Слёзы катились по щекам, когда я готовила смесь. Почему со мной так? Я не делала зла, терпела, угождала, входила в положение, прощала, копейки лишней не просила. Любила. И что в ответ? Сейчас от слёз разболится голова, я не закончу работу, не куплю продуктов.
Хватит об этом. Жалость к себе слишком дорогое удовольствие, отнимает силы и не даёт ничего взамен. Психолог в колледже — весёлая тётка весом с центнер, советовала снимать стресс пением.
Накормив дочь, свернувшись на кровати вокруг неё, как кошка вокруг котёнка, перебирая маленькие хрупкие пальчики, я запела дрожащим голосом, до конца выплакав сегодняшнюю боль.

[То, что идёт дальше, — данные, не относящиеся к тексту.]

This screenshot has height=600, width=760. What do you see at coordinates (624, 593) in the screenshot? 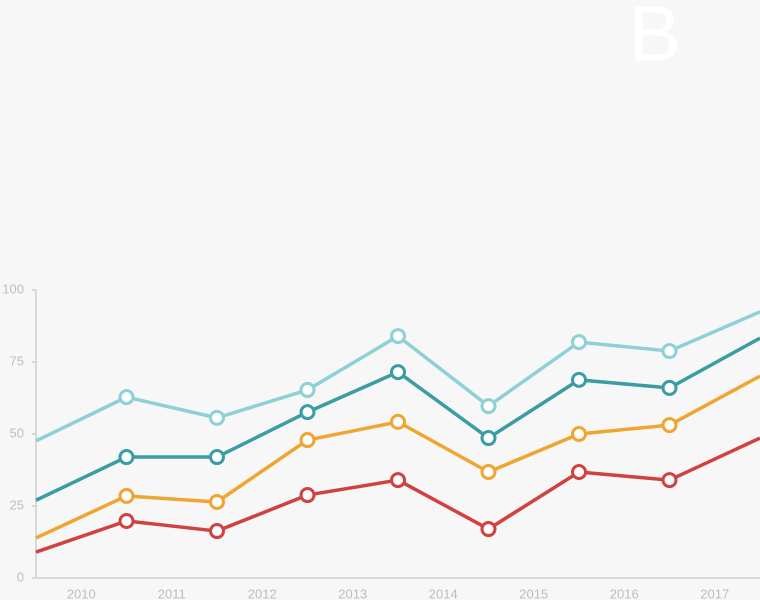
I see `x-tick-label: 2016` at bounding box center [624, 593].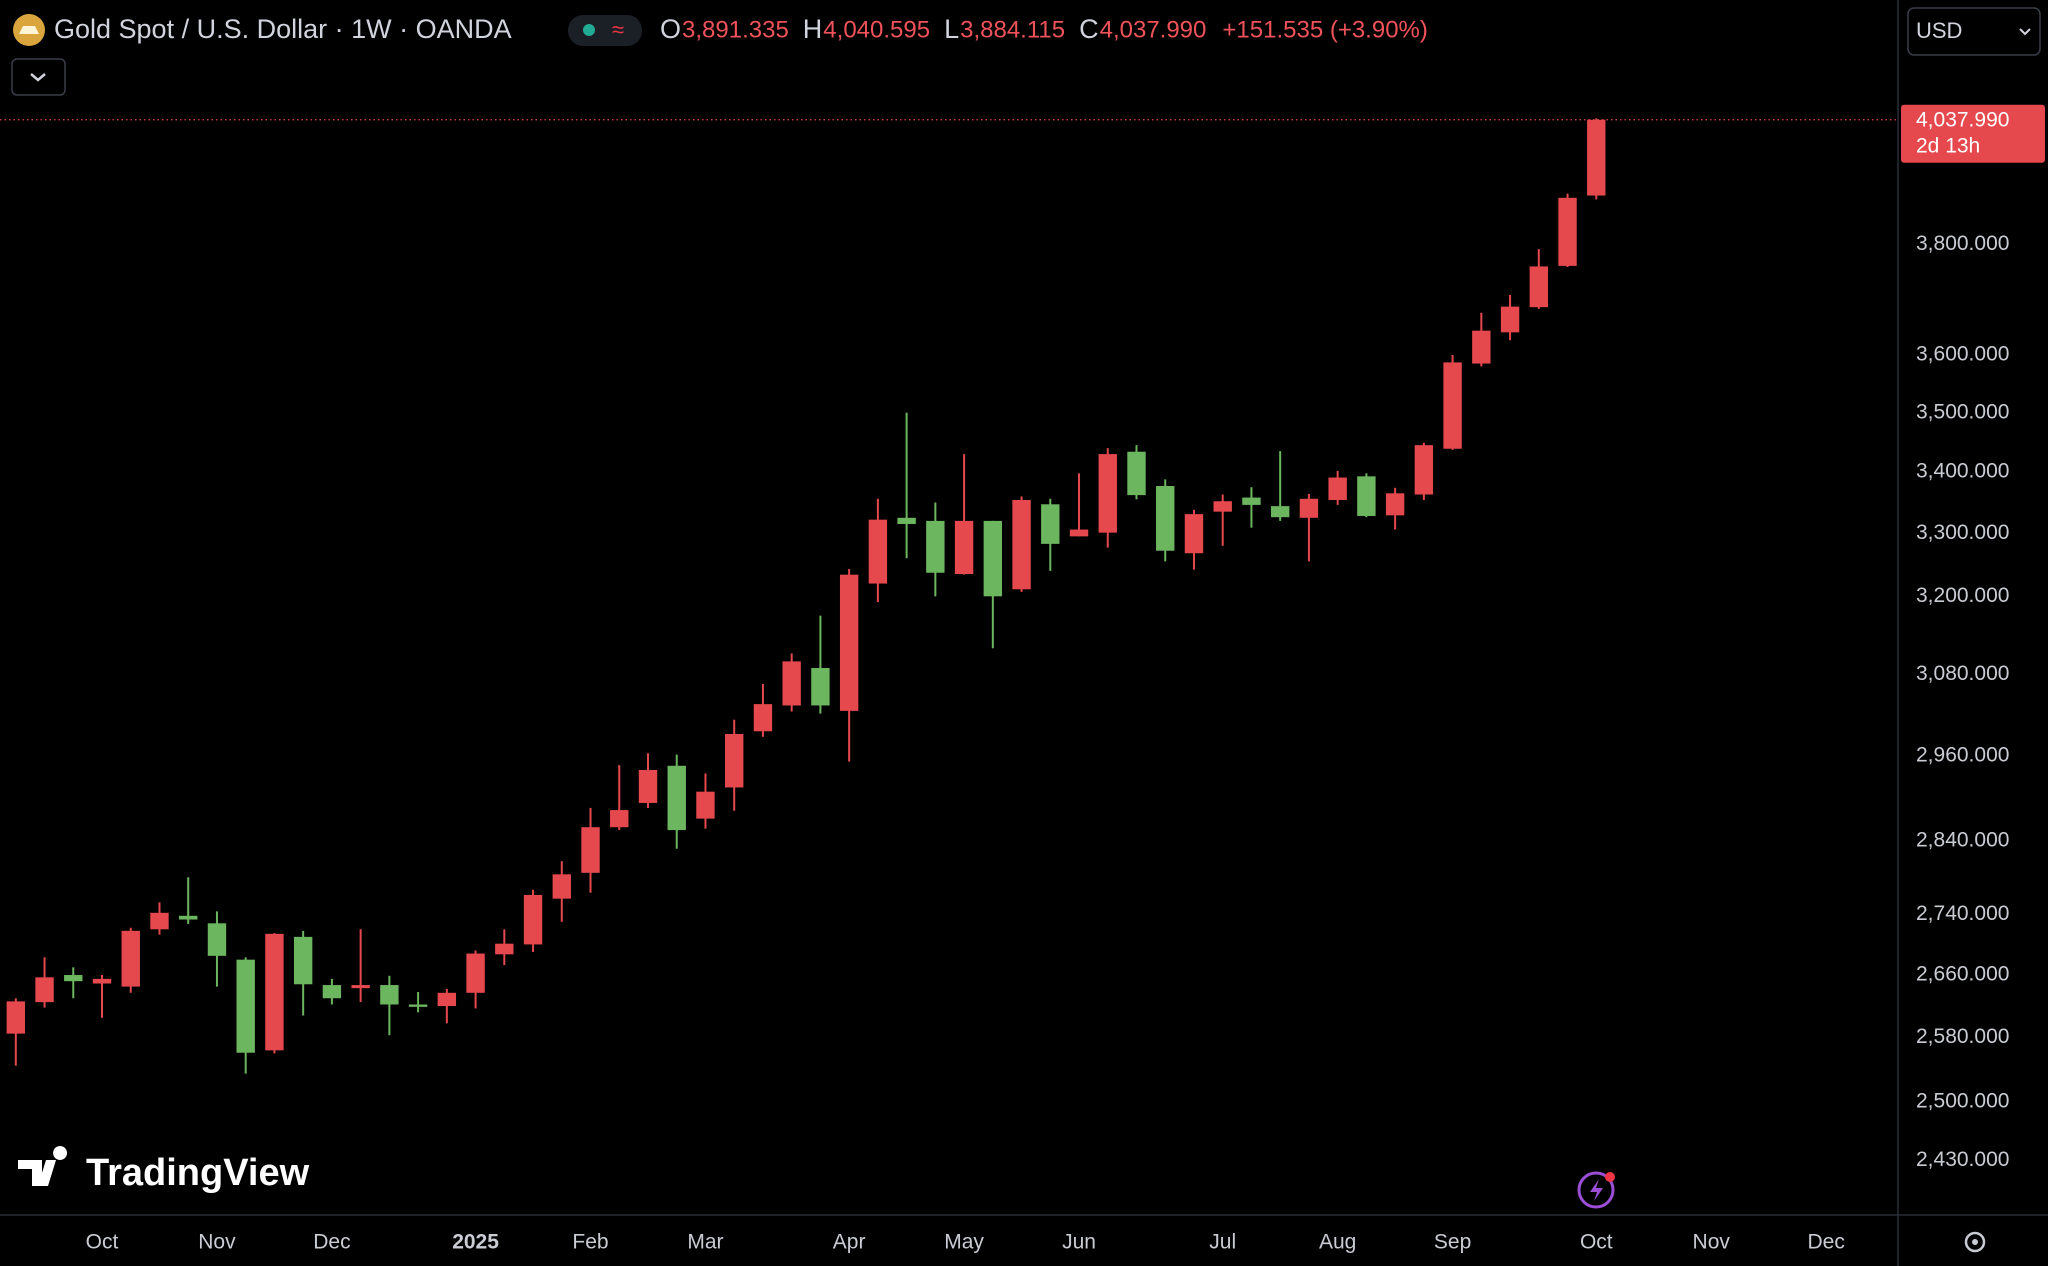  What do you see at coordinates (876, 30) in the screenshot?
I see `ohlc-value: 4,040.595` at bounding box center [876, 30].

— Пальчик — мальчик, где ты был? С этим братцем в лес ходил, с этим братцем щи варил, с этим братцем кашу ел, с этим братцем кашу ел. Чей это пальчик? Машенькин!
Я выучила наизусть все потешки из маленькой книжки-раскладушки, не было нужды туда заглядывать. Голос окреп, но теперь слипались глаза, когда я по третьему кругу спела про ножки, про пяточки, про тетерю, про котика, потягушечки, вспомнила «два гуся» и даже «расти коса до пояса», но Маша всё так же внимательно смотрела меня. Пришлось укачивать её на руках.
Вечер и ночь всегда были для работы, но сегодня я уснула вместе с дочкой. Безмятежный сон до утра оказался лучшим лекарством после часового пения. Права была наша психологиня.